> [To do]: Reproduce exactly the final portion of the data: every line from the one containing "Privacy Policy (444, 2524)" through the last line, inclusive.

□ □ □

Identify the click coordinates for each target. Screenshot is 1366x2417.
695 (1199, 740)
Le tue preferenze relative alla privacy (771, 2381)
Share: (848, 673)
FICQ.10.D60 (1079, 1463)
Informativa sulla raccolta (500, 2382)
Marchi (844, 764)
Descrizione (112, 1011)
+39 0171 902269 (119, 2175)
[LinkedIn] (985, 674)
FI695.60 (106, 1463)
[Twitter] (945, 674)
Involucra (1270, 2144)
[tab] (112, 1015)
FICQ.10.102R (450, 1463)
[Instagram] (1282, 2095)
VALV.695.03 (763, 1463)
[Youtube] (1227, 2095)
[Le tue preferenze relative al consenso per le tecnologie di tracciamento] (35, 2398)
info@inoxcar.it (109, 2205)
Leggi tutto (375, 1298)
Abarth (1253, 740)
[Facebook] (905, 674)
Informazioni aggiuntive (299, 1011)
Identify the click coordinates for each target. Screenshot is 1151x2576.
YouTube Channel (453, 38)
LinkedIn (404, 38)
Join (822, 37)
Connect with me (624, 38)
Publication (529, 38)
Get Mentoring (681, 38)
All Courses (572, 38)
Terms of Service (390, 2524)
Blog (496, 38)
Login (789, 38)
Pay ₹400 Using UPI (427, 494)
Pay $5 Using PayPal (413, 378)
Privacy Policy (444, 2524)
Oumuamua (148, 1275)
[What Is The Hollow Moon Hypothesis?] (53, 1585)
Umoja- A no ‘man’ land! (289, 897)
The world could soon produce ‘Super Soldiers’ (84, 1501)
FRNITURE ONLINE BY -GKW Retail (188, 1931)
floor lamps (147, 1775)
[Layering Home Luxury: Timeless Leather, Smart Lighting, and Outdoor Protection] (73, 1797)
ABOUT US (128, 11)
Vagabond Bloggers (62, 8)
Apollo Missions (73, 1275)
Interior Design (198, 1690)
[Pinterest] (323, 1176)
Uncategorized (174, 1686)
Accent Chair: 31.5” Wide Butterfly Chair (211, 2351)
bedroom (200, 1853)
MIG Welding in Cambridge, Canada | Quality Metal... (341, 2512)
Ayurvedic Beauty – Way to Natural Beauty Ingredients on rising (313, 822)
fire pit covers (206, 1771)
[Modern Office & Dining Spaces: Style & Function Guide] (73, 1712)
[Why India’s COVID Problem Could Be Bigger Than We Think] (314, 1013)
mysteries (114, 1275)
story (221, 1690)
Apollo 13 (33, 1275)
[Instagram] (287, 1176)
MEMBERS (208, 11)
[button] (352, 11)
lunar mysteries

□ □ □

> [Result for this task]:
Privacy Policy (444, 2524)
Oumuamua (148, 1275)
[What Is The Hollow Moon Hypothesis?] (53, 1585)
Umoja- A no ‘man’ land! (289, 897)
The world could soon produce ‘Super Soldiers’ (84, 1501)
FRNITURE ONLINE BY -GKW Retail (188, 1931)
floor lamps (147, 1775)
[Layering Home Luxury: Timeless Leather, Smart Lighting, and Outdoor Protection] (73, 1797)
ABOUT US (128, 11)
Vagabond Bloggers (62, 8)
Apollo Missions (73, 1275)
Interior Design (198, 1690)
[Pinterest] (323, 1176)
Uncategorized (174, 1686)
Accent Chair: 31.5” Wide Butterfly Chair (211, 2351)
bedroom (200, 1853)
MIG Welding in Cambridge, Canada | Quality Metal... (341, 2512)
Ayurvedic Beauty – Way to Natural Beauty Ingredients on rising (313, 822)
fire pit covers (206, 1771)
[Modern Office & Dining Spaces: Style & Function Guide] (73, 1712)
[Why India’s COVID Problem Could Be Bigger Than We Think] (314, 1013)
mysteries (114, 1275)
story (221, 1690)
Apollo 13 (33, 1275)
[Instagram] (287, 1176)
MEMBERS (208, 11)
[button] (352, 11)
lunar mysteries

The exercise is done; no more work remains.